Это новые времена привели их друг к другу. Революция страшным образом порвала все, что связывало Жильберту с двором, и с беспощадной четкостью указала, где ее место. Теперь она с полным правом могла назвать себя гражданкой Курсель, она была у цели, но и Фернан, счастливый, чувствовал, что нашел то, что искал.
6. Зловещие гости
Семьсот сорок девять членов насчитывал Конвент. Все они исповедовали принципы Жан-Жака, чье рельефное изображение, высеченное на одном из камней разрушенной Бастилии, смотрело на них сверху. Все они единодушно стремились создать республику в духе Жан-Жака. Но они по-разному представляли себе пути для достижения поставленной цели. Многие из депутатов были видными буржуа, подчас очень богатыми. Их «радикализм» первых лет революции сменила умеренность. Насилие пугало их; если его нельзя было избежать, они красивыми фразами старались придать ему видимость порядка и законности.
Незначительное меньшинство, менее ста депутатов из семисот сорока девяти, полны были решимости при всех условиях и всеми средствами, не останавливаясь перед насилием и кажущейся несправедливостью, добиться торжества принципов Жан-Жака, торжества полного равенства, всех прав для всех.
Эти ярые демократы занимали в помещении манежа, где заседал Конвент, самые верхние места, и депутат Шаплен, со свойственной ему склонностью к образным выражениям, назвал эту часть зала «La montagne – Гора», и с тех пор партию эту так и называли.
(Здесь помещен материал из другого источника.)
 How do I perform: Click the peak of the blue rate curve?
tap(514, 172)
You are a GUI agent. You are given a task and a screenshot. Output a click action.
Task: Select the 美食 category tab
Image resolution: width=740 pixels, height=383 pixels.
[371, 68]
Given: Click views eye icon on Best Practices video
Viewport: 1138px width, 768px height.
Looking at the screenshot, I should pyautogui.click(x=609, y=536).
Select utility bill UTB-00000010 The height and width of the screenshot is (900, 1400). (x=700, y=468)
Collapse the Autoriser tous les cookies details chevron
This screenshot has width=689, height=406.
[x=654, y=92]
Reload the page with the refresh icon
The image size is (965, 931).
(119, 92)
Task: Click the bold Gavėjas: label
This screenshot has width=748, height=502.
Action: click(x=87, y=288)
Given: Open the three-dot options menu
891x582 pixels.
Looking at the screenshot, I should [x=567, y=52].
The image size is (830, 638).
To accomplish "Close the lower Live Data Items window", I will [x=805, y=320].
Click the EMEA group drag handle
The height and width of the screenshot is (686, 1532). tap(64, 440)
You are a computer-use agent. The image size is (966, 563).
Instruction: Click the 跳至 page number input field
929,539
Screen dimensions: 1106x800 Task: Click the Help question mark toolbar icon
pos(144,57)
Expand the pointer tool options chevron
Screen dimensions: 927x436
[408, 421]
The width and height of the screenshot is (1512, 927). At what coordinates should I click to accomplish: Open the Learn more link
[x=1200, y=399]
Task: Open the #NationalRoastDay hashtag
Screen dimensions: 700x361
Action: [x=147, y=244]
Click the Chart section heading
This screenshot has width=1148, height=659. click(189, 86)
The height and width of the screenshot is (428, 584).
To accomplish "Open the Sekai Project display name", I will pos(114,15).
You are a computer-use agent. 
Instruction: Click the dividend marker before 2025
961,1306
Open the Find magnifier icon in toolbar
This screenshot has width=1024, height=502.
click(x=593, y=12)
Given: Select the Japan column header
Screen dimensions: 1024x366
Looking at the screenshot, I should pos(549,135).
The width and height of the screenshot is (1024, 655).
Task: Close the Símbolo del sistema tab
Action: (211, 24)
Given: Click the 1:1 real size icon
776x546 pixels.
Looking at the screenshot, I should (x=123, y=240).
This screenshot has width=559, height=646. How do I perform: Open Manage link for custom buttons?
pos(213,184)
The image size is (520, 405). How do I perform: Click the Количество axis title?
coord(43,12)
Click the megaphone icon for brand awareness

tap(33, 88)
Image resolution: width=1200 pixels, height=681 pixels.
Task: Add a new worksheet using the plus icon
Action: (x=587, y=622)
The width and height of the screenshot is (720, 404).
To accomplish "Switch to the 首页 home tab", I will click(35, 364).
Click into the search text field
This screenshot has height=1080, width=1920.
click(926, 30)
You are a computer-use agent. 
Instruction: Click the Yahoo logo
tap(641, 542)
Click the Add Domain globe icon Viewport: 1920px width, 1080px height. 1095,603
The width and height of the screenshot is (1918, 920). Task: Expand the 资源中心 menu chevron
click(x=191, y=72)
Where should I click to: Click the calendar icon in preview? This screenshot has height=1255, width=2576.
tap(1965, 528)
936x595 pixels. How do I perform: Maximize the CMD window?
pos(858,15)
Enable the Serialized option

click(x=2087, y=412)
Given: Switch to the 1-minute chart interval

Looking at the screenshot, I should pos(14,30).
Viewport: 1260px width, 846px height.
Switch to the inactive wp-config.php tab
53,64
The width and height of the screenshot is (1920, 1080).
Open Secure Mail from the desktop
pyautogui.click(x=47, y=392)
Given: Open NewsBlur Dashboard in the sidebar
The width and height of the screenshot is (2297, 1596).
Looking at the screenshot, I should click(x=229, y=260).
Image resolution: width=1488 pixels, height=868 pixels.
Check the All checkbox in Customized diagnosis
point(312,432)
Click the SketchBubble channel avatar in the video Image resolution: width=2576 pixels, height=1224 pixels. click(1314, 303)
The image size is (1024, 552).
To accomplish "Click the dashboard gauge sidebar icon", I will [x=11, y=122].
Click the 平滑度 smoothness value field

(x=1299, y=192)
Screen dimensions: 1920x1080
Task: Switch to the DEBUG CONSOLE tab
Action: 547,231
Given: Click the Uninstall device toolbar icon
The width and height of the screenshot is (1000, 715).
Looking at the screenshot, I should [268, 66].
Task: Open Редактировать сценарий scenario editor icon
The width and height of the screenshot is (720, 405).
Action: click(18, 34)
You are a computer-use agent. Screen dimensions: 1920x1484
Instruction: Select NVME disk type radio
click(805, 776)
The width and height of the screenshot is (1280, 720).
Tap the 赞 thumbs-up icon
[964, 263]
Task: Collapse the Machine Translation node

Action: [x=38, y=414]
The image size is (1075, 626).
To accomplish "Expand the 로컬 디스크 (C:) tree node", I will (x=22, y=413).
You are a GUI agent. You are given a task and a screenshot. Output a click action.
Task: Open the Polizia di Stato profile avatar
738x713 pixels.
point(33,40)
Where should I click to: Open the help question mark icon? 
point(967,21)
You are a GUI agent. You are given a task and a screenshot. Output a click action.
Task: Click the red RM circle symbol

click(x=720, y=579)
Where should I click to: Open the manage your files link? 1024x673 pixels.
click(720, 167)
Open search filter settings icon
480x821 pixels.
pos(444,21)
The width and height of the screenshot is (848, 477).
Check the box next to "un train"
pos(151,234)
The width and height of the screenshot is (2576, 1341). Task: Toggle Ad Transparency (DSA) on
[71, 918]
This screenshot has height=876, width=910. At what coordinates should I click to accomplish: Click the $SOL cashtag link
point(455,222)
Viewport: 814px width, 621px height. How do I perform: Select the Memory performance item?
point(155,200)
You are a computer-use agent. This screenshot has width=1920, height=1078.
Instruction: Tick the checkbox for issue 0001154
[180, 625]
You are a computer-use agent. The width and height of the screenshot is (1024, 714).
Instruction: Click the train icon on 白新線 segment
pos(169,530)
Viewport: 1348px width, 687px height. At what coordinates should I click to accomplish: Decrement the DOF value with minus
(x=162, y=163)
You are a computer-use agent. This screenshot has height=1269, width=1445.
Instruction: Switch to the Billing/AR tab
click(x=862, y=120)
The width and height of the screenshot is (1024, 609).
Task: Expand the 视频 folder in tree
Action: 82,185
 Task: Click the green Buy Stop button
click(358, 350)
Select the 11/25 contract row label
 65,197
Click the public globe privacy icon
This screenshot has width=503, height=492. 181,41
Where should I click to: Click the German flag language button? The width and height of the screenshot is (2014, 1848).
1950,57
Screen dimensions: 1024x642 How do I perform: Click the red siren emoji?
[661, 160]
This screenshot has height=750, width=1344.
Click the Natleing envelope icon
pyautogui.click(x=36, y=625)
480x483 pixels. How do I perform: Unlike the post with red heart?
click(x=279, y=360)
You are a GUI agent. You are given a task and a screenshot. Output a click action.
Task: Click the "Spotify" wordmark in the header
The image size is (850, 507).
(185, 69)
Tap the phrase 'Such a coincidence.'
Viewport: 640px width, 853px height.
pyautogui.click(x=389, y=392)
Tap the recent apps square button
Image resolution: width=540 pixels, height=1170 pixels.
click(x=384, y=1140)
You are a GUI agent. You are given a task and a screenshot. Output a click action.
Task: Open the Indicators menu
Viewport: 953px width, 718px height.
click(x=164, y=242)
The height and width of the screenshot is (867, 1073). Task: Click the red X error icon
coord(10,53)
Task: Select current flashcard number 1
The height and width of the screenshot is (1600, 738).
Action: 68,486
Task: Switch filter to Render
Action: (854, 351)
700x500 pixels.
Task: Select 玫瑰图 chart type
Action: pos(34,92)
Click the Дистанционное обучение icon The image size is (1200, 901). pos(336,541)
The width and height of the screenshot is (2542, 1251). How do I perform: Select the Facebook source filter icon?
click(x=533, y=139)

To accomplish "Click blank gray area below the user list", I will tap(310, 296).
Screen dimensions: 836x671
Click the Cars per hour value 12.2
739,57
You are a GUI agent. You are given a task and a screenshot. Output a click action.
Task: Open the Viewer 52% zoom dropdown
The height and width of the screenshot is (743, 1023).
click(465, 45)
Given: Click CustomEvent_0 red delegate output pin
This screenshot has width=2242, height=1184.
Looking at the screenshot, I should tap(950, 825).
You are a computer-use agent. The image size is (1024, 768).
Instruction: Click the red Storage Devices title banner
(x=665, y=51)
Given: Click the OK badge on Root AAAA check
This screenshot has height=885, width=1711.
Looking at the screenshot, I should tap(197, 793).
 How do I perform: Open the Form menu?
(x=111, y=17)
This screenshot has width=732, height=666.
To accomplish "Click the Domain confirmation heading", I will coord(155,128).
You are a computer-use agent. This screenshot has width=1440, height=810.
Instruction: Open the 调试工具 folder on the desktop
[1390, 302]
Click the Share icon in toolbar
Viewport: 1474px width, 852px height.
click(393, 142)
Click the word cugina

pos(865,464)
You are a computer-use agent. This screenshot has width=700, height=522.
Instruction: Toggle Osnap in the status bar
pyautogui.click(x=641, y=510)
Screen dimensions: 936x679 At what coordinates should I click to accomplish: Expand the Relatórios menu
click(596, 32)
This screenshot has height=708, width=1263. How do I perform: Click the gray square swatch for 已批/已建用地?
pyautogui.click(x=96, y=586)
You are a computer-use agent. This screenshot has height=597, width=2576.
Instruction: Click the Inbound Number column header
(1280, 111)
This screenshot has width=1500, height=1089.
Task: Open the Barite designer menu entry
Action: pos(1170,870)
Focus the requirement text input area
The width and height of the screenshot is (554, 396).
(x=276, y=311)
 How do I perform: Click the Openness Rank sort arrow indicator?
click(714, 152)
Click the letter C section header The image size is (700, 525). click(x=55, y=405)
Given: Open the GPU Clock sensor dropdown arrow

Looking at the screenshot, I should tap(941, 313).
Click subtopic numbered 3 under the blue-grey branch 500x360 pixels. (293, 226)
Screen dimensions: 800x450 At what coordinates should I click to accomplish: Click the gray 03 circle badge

Лидером монтаньяров безоговорочно считался Максимилиан Робеспьер. Мартин Катру, без колебаний занявший свое место на Горе, с изумлением, почтительностью и не без сострадания наблюдал, как изменился Робеспьер с тех пор, как взял на себя столь гигантскую задачу. В первый раз, когда Мартин увидел его на ораторской трибуне Якобинского клуба, у него был ласковый рот, добрые глаза, чистый, ясный лоб. Теперь губы Робеспьера почти всегда сурово поджаты, лоб изрезан глубокими складками, глаза, если их не прикрывают зеленые стекла очков, неподвижны, – глаза человека, погруженного в себя; от улыбки Максимилиана сжималось сердце, а смех его – он очень редко смеялся – звучал резко и жестко. Сверхчеловеческая задача – вести все выше по крутой стезе добродетели избранное меньшинство праведников – хотя и сообщала Робеспьеру громадную силу, но и возлагала на него неимоверное бремя.